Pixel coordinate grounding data
.....

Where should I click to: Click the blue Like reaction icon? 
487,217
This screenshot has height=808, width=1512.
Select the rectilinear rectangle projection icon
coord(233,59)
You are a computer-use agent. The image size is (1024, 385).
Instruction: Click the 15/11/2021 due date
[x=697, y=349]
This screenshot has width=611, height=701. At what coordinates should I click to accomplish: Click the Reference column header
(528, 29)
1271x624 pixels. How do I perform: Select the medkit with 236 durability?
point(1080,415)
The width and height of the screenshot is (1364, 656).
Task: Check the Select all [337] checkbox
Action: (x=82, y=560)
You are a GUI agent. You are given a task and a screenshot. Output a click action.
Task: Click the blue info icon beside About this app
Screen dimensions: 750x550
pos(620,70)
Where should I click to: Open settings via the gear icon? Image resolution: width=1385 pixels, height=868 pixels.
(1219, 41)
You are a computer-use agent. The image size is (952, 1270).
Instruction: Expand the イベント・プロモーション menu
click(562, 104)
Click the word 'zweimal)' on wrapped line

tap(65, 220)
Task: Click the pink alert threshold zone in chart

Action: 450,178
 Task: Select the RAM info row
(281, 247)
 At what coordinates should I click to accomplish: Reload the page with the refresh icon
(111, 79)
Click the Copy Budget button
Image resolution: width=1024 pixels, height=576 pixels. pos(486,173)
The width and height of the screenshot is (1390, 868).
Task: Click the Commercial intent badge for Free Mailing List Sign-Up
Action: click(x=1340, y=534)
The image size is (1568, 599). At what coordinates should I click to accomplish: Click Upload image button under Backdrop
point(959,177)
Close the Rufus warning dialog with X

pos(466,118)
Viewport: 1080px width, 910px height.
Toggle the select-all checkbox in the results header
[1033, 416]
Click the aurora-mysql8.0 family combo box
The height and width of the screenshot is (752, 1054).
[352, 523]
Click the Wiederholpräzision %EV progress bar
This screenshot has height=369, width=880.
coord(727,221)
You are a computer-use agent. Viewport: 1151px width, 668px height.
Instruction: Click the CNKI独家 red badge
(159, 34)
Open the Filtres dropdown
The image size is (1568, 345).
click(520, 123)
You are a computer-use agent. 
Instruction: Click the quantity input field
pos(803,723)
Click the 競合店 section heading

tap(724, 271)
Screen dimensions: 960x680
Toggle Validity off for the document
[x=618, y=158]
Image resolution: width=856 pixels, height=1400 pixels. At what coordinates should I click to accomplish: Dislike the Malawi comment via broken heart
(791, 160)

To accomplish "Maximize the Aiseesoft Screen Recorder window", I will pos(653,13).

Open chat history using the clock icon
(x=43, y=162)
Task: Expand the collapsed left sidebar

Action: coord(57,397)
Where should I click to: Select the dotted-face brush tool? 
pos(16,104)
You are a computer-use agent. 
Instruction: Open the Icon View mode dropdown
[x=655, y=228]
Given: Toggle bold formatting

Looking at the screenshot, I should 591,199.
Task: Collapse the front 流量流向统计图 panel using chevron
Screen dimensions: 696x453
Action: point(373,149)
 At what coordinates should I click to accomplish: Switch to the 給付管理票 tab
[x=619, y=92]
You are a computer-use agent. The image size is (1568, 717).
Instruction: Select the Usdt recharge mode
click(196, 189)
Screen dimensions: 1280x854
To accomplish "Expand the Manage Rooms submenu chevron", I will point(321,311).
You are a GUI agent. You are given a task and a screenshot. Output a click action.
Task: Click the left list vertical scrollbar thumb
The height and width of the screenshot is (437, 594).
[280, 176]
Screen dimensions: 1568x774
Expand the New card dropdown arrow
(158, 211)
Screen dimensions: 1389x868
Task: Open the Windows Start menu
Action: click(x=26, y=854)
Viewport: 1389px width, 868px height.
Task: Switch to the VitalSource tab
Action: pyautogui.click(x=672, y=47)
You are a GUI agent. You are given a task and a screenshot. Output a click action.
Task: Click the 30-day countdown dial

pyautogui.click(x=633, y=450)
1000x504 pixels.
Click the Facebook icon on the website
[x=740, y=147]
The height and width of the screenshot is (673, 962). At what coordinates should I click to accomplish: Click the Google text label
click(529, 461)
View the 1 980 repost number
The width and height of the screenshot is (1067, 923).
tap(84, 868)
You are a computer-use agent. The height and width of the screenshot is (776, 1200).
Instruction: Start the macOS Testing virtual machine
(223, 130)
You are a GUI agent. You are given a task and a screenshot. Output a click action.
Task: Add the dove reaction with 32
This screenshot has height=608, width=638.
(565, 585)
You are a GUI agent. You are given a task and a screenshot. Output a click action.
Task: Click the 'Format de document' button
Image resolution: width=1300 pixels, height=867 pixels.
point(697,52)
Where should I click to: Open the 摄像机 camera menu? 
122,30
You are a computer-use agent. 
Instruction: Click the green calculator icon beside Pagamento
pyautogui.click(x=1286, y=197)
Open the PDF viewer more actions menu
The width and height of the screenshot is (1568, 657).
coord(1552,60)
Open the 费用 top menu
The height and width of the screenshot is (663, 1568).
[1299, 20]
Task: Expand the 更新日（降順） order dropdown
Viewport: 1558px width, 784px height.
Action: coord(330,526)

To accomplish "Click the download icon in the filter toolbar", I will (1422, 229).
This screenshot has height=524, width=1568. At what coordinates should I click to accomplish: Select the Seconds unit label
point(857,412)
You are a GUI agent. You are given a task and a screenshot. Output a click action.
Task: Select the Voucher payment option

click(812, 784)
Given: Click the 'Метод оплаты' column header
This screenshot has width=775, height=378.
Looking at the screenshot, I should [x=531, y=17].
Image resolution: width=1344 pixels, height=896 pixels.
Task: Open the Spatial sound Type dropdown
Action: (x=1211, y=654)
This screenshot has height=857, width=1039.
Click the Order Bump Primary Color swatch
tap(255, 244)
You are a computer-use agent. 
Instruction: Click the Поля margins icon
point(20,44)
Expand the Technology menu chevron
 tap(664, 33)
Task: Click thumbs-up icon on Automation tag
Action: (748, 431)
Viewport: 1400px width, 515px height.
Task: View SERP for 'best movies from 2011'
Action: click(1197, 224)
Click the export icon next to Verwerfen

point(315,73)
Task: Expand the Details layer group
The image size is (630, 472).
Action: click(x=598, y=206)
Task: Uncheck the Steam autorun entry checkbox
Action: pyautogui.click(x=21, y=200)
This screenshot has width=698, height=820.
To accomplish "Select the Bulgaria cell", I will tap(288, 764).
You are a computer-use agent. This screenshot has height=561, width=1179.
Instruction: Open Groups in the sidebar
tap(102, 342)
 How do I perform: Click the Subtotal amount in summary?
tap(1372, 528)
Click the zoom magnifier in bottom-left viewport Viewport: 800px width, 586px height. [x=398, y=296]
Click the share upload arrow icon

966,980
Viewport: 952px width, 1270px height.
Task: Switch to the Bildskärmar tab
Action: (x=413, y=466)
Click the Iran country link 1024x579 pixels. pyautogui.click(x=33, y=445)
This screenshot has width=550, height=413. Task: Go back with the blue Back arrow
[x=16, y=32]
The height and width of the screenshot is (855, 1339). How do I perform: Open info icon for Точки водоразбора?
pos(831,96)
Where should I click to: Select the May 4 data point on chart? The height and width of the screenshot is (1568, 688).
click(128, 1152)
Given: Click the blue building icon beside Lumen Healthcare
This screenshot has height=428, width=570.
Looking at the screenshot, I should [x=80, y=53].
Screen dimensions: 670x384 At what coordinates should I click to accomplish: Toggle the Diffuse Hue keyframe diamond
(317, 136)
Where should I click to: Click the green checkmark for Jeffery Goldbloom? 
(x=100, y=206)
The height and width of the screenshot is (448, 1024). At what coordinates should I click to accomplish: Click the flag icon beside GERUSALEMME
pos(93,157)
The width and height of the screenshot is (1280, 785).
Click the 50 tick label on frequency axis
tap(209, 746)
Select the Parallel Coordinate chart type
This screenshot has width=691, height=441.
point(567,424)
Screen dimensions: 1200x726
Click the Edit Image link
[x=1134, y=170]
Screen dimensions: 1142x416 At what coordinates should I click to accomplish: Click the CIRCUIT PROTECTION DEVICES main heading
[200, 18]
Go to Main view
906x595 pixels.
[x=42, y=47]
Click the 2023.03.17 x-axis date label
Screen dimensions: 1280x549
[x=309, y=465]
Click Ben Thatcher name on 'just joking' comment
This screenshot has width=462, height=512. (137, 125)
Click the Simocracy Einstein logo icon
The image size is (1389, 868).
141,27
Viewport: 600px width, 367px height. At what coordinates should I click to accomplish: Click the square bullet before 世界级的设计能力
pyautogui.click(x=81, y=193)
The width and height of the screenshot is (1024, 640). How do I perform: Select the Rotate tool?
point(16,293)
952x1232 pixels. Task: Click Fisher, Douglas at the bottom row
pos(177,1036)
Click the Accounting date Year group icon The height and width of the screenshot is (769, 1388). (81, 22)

.....

**Task item**
Would you retype the lines above from the one with "The width and height of the screenshot is (1067, 923)." down to the one with "Task: Expand the Details layer group", word for word, both ends included and no other lines?

**Task output**
The width and height of the screenshot is (1067, 923).
tap(84, 868)
You are a computer-use agent. The height and width of the screenshot is (776, 1200).
Instruction: Start the macOS Testing virtual machine
(223, 130)
You are a GUI agent. You are given a task and a screenshot. Output a click action.
Task: Add the dove reaction with 32
This screenshot has height=608, width=638.
(565, 585)
You are a GUI agent. You are given a task and a screenshot. Output a click action.
Task: Click the 'Format de document' button
Image resolution: width=1300 pixels, height=867 pixels.
point(697,52)
Where should I click to: Open the 摄像机 camera menu? 
122,30
You are a computer-use agent. 
Instruction: Click the green calculator icon beside Pagamento
pyautogui.click(x=1286, y=197)
Open the PDF viewer more actions menu
The width and height of the screenshot is (1568, 657).
coord(1552,60)
Open the 费用 top menu
The height and width of the screenshot is (663, 1568).
[1299, 20]
Task: Expand the 更新日（降順） order dropdown
Viewport: 1558px width, 784px height.
Action: coord(330,526)

To accomplish "Click the download icon in the filter toolbar", I will (1422, 229).
This screenshot has height=524, width=1568. At what coordinates should I click to accomplish: Select the Seconds unit label
point(857,412)
You are a GUI agent. You are given a task and a screenshot. Output a click action.
Task: Select the Voucher payment option

click(812, 784)
Given: Click the 'Метод оплаты' column header
This screenshot has width=775, height=378.
Looking at the screenshot, I should [x=531, y=17].
Image resolution: width=1344 pixels, height=896 pixels.
Task: Open the Spatial sound Type dropdown
Action: (x=1211, y=654)
This screenshot has height=857, width=1039.
Click the Order Bump Primary Color swatch
tap(255, 244)
You are a computer-use agent. 
Instruction: Click the Поля margins icon
point(20,44)
Expand the Technology menu chevron
 tap(664, 33)
Task: Click thumbs-up icon on Automation tag
Action: (748, 431)
Viewport: 1400px width, 515px height.
Task: View SERP for 'best movies from 2011'
Action: click(1197, 224)
Click the export icon next to Verwerfen

point(315,73)
Task: Expand the Details layer group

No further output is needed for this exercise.